SUSANA CHASSE | LPF LANDS PROJECT.FADE

Sala3 / HISCOX seguros de arte

O Desenho que traça destinos. Esta é a subsequência de um percurso que se patenteia interminável. Projecto para Paisagem revela agora a norma da perda. A matéria que se oculta aos nossos olhos. Na realidade, a constante impermanência e esse estado oculto, que acontece a todo o momento, mas ao entender-se imperceptível, suporíamos que não existe.

Lands Project mostra-nos fragmentos de ambientes antes de se dissiparem e se tornarem outros. São visões, que pela sua fugaz existência, nos fogem à compreensão evidente mas que sobrevêm e são o caminho para uma outra ocorrência.

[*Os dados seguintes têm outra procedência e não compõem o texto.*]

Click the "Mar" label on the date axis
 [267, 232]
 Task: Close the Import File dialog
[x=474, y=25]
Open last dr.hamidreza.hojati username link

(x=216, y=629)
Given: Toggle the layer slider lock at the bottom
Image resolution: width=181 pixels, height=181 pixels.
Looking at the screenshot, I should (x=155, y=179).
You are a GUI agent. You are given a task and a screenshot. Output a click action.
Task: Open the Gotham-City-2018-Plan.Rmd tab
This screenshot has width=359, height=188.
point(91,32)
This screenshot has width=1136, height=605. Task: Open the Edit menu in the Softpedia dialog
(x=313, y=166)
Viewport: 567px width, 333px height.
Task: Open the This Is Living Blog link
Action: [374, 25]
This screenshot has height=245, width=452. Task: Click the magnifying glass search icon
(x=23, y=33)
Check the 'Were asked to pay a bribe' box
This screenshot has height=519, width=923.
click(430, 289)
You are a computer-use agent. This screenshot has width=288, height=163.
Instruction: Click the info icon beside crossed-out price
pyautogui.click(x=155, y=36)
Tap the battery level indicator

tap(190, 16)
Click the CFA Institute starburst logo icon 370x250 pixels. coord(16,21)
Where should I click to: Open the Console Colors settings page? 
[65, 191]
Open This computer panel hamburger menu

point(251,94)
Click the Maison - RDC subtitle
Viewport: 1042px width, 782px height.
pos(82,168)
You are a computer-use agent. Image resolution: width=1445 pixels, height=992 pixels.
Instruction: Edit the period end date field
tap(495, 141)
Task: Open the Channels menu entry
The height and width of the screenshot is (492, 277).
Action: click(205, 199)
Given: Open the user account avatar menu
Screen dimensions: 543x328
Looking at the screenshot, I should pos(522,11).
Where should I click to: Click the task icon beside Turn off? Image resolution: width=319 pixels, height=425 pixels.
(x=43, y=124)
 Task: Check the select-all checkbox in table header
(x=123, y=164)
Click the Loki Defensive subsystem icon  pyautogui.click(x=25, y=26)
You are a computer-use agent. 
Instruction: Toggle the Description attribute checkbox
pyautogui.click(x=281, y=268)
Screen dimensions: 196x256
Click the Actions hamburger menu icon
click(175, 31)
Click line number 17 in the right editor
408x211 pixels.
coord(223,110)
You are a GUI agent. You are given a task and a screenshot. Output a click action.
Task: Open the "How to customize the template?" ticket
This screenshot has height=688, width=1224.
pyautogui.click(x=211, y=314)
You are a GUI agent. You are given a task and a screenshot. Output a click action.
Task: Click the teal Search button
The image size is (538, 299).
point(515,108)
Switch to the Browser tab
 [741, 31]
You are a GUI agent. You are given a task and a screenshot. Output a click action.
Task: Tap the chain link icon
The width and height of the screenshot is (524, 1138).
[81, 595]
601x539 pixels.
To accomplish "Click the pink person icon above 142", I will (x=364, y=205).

Em música, Fade, é o momento em que o som se dissolve. Não declara que desaparece, mas sim, que se transforma noutro som não audível à nossa percepção. É o Lugar para outras geometrias e organizações. Comporta outras harmonias. Encobre disposições matemáticas, de sons que não se ouvem, e naturezas que se metamorfoseiam. Tudo abdica por mutação e não por ausência. A concordância dessa nova realidade só se torna necessária quando uma se renova noutra. Não temos presente essa impermanência, mas sabemo-la. Fade é o momento que antecede essa passagem. De uma veracidade para outra. É a oportunidade de presenciar o momento que antecede outra composição, outro plano. Se nos unirmos demasiado à imagem presente corremos o risco de não acolhermos a representação seguinte, mas ela sucederá, novamente em Fade(in). É a beleza da inconstância. É o contínuo desvendar de passagens projectadas do centro para o Todo.

Linhas estruturais que se rebatem e nos confundem valores, como acontecimentos que nos alteram a quimera. Nada se encontra distinto e essa tentativa de desvinculação, só poderá trazer tumulto. Movimentos perpétuos de lugares inconstantes. Apartados de tempo-espaço. Logo, sem medidas, apenas perenes instantes que se ocultam.

Cores feitas de riscos revelam Lugares esboçados que se confundem com outros códigos, e se expõem até onde o nosso espírito abarca. O Desenho com destino cria desígnios, onde tudo se inaugura vezes sem conta. Ele é o Verbo, inventa o momento, cria o Lugar que Tudo/Nada contém.